▶ Supplied information:
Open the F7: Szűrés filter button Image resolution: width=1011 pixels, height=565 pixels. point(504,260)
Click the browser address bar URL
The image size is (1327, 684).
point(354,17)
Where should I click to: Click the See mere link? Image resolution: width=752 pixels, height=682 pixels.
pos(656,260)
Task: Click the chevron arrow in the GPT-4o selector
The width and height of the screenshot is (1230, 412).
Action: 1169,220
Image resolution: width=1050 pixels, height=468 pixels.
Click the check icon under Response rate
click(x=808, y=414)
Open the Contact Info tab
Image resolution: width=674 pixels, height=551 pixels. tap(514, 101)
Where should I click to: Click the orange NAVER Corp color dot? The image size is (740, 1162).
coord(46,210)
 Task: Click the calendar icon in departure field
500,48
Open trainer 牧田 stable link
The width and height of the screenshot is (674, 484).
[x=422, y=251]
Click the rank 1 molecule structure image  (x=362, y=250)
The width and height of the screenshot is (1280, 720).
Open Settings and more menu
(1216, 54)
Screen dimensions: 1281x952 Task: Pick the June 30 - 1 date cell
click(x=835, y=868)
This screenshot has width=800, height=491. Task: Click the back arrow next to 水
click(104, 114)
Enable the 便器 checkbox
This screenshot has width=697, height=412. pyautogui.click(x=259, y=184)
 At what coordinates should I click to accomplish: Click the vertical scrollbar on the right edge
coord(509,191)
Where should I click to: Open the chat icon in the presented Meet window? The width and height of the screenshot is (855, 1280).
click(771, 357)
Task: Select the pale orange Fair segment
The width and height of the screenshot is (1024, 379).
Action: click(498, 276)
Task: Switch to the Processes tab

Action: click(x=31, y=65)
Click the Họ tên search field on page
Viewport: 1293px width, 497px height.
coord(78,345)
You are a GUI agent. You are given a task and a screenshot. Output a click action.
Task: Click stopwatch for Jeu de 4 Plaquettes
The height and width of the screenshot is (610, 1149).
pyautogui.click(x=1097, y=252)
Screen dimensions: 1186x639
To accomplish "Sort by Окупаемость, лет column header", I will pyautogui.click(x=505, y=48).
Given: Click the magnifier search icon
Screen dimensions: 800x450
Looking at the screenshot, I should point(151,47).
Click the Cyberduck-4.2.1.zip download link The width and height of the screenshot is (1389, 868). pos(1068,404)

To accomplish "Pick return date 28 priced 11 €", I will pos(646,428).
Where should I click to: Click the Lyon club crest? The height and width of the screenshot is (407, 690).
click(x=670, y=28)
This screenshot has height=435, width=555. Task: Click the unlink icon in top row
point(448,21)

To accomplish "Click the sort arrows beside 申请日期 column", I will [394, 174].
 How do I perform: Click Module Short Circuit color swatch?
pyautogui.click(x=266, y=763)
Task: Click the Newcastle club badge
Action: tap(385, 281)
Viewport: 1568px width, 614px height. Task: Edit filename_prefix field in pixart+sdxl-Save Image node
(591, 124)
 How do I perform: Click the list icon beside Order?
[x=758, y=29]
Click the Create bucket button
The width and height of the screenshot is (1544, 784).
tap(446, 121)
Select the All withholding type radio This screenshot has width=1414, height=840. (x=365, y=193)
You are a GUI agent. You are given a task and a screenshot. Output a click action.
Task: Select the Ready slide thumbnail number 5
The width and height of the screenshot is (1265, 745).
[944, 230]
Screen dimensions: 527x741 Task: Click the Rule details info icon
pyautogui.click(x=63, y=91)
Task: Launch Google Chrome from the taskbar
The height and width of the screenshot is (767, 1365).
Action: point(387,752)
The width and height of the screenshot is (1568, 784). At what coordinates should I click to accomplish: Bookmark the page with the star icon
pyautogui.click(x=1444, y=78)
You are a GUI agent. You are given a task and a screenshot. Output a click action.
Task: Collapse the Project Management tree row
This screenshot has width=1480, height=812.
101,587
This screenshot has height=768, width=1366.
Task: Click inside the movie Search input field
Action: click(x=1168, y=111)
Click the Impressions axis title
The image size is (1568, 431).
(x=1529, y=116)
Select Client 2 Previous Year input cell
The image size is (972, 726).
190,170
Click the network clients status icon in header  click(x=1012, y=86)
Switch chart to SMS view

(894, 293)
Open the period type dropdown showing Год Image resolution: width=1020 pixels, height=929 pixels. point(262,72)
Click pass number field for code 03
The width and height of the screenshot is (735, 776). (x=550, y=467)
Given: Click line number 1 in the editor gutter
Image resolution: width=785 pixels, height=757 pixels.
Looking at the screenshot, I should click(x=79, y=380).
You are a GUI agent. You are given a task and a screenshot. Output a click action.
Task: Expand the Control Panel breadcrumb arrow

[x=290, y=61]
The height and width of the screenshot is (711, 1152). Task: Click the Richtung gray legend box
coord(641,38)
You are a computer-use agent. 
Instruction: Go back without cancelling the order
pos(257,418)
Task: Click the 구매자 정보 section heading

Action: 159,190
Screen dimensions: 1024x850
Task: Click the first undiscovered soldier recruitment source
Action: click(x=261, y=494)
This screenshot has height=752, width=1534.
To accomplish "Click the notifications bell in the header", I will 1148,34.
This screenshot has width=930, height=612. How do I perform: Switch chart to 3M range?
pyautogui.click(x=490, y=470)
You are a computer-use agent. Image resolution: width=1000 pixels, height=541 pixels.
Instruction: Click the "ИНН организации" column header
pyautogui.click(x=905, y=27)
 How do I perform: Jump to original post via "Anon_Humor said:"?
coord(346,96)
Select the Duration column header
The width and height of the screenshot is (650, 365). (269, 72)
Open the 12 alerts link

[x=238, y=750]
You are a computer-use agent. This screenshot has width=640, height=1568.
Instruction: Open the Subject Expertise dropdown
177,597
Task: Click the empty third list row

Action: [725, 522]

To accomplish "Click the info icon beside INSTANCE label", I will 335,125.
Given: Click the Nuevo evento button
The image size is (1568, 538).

▶ Work to do: In how many lines of the records does the string "size" appear, counting only matches with the same letter case? Reply with the number alone.

▶ Exercise response: 5